Os 13 brasileiros que participaram da flotilha Global Sumud, detidos por seis dias em águas internacionais sob custódia de Israel, desembarcaram no Aeroporto Internacional de Guarulhos pouco depois das 10h desta quinta-feira (9). O DCM acompanhou ao vivo o desembarque e a coletiva dos ativistas.
Entre os integrantes do grupo estavam a deputada federal Luizianne Lins (PT-CE), Mariana Conti (PSOL), vereadora de Campinas, Gabrielle Tolotti, presidente do PSOL no Rio Grande do Sul, o ativista Thiago Ávila, com histórico em missões humanitárias, além de Bruno Gilga Rocha, Mohamad El Kadri, Ariadne Cosa, Mansur Peixoto, João Aguiar, Miguel Castro e Lisiane Proença.
Cerca de 100 pessoas receberam os “flotilhados brasileiros” no aeroporto, com bandeiras da Palestina, faixas criticando Israel e gritos de “Palestina Livre”.
Entre as autoridades presentes estavam a deputada federal Sâmia Bonfim (PSOL-SP), a deputada estadual Mônica Seixas (PSOL-SP) e Teresinha Pinto, líder do núcleo da Palestina do PT.
“A gente tem muito orgulho da missão humanitária que eles cumpriram e vai seguir denunciando o genocídio que acontece na Faixa de Gaza e lutando pela causa Palestina.”, disse Sâmia Bomfim.
Durante a recepção e entrevistas no aeroporto, foram registradas as seguintes declarações:
Luizianne Lins
“Passamos por muitas dificuldades, mas elas não chegam nem perto do que os palestinos vêm sofrendo.”
“São 31 dias de ativismo. É importante denunciar cada vez mais o genocídio em Gaza, pois são 80 anos de resistência e 18 anos de bloqueio. A flotilha é a herdeira de toda luta desenvolvida de resistência pelo mar. Esse movimento não pode ser descontinuado.
“A coisa mais importante que trazemos é que movemos corações e mentes no mundo inteiro”.
Thiago Ávila
“Saímos há 31 dias para abrir um corredor humanitário para que as crianças de Gaza parassem de morrer de fome, mas fomos atacados e presos por sete dias. Saímos com o mesmo senso de justiça e dignidade.”

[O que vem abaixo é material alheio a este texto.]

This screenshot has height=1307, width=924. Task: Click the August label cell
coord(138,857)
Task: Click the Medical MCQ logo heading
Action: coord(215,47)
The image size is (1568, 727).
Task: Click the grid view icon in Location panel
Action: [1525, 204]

Ele também mencionou que “seis ativistas continuam presos nas masmorras de Israel” e criticou as condições a que muitos palestinos estariam submetidos sob “colonização e apartheid do sionismo”.
Mariana Conti
“É emocionante chegar em dia histórico para humanidade que é o cessar-fogo. Mas é importante dizer que a solução de paz na Palestina ainda não foi conquistada e isso não é definitivo. A Palestina vive a décadas sob um regime de apartheid, de limpeza étnica e um regime ilegal. Só conseguiremos paz com independência, autodeterminação para o povo da Palestina, para que eles possam contar a sua própria história”.
Mohamad El Kadri
“A corrente de vocês sobre a Flitolha deu força para nós. O povo Palestino precisa dessa força e esse trabalho tem que continuar. Depois de 2 anos nenhum Palestino foi entrevistado por nenhum canal de TV, enquanto generais que massacram crianças tiveram suas palavras na mídia brasileira”.
“Pela segunda vez fui impedido de entrar em Gaza e se for preciso, quero lembrar palavras do presidente da Colômbia que disse que tem 12 mil combatentes para atuar na Palestina. São 12 mil e um então pois eu lutarei junto”.